6. An elaborate review of the decisions of this and other High Courts upon the subject is to be found in the Patna Case Paramesivar v. Kailaspati (1916) 1 Pat LJ 336, a case which like most of the Calcutta cases arose out of proceedings under Section 145, Criminal P.C. for which before 1923 revision' under that Code did not apply. In the Full Bench case of Sukh Lal v. Tara Chand (1905) 33 Cal 63 Maclean, C.J., described the power of superintendence as somewhat analogous to that of the King's Bench Division to interfere by mandamus, and in Kedar Nath v. Khetra Nath (1907) 6 CLJ 705 Mitra, J., said that it could only be exercised in cases of non-exercise or illegal exercise of jurisdiction. I agree with Roe, J., in the Patna case that superintendence is not a legal fiction whereby a High Court Judge is vested with omnipotence but is as Norman, J., had said a term having a legal, force and signification. The general superintendence which this Court has over all jurisdiction subject to appeal is a duty to keep them within the bounds of their authority, to see that they do what their duty requires and that they do it in a legal manner. It does not involve responsibility for the correctness of their decisions, either in fact or law.

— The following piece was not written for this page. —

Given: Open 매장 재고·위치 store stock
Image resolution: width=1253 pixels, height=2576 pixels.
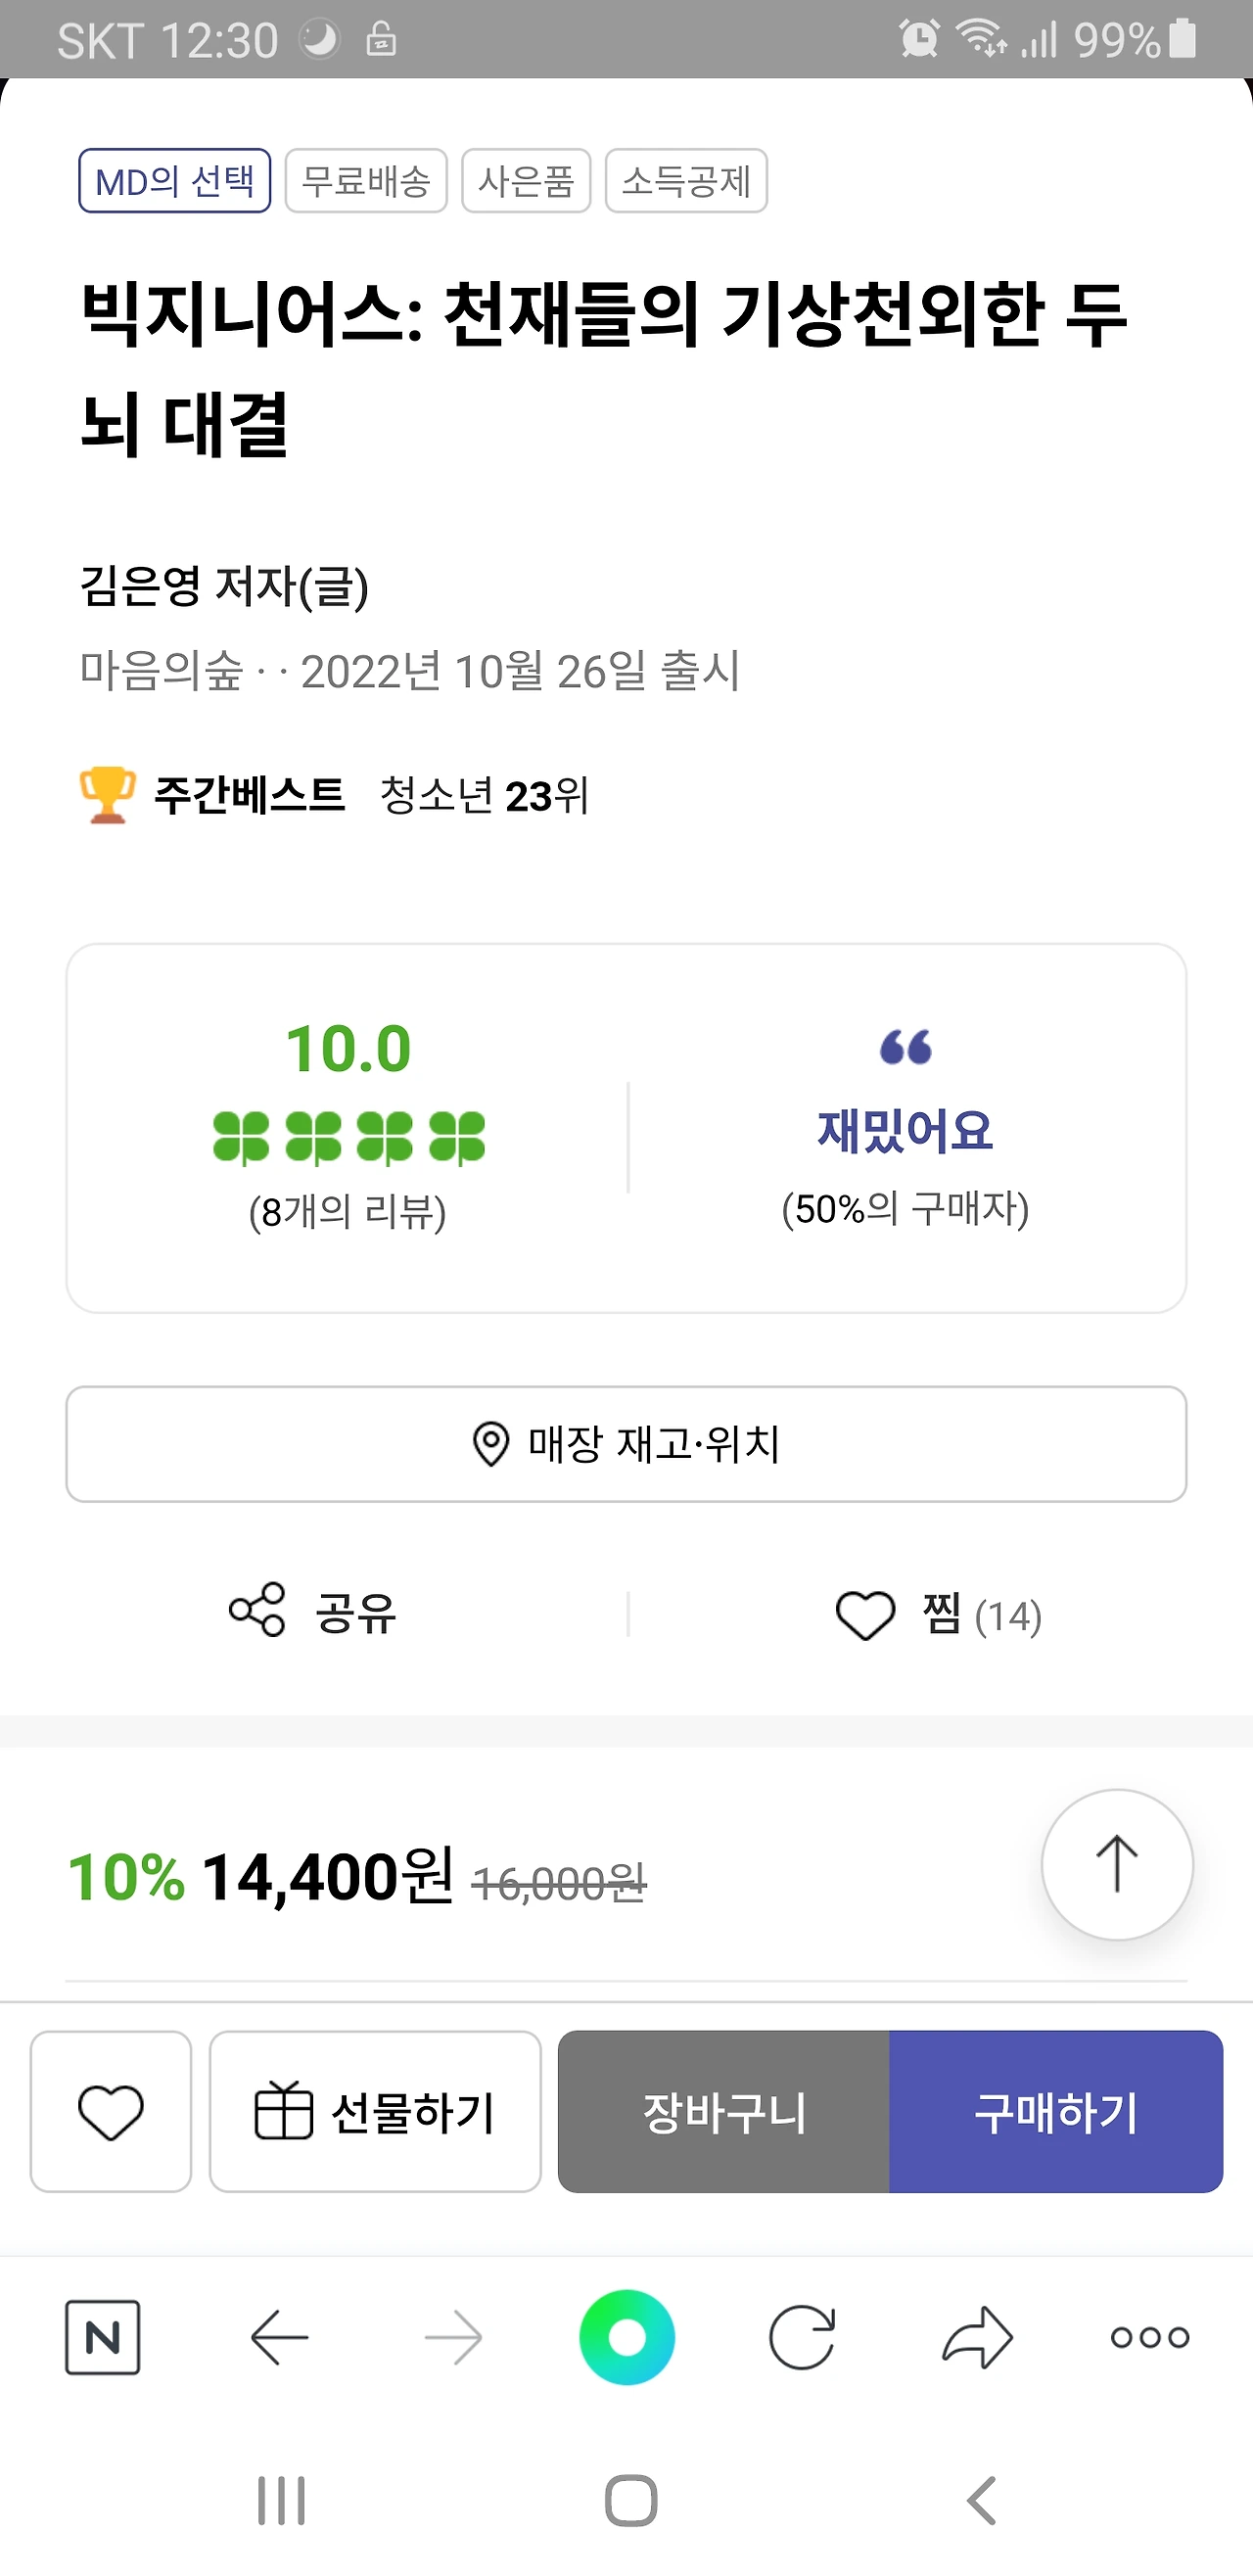Looking at the screenshot, I should (x=626, y=1444).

7. Thus in England a mandamus to hear and determine according to law does not mean that the inferior tribunal is ordered to give a correct decision nor does prohibition lie to correct a wrong decision on the merits. The limits put upon appeals by the Indian Legislature are a part of the judicial system which it is just as necessary for this Court to enforce under Section 107 as any other feature of that system. Upon the Indian cases however I doubt whether sufficient attention has been paid to the fact that as regards Magistrates in particular the King's Bench in England has made extensive use of the writ of certiorari to bring up and quash convictions. Prohibition and mandamus are not I think the sole forms of superintendence which an Indian Court should bear in mind as a guide to the character of the power conferred by Section 16 of the Act, 1861. Defects of jurisdiction, fraud on the part of the prosecutor and error on the face of the proceedings are all good grounds for certiorari. Thus in R. v. John Smith (1800) AIR 588, where the evidence was set out in the conviction or order and it appeared that there was not proper evidence to be considered by the Magistrates in support of a point material to the conviction, the conviction was quashed. As Lord Kenyon's judgment shows, it is certainly not enough that the Magistrates have misconceived a point of law or come to a wrong decision on the facts. For this purpose the Magistrate should be regarded as the person to judge the weight of the evidence.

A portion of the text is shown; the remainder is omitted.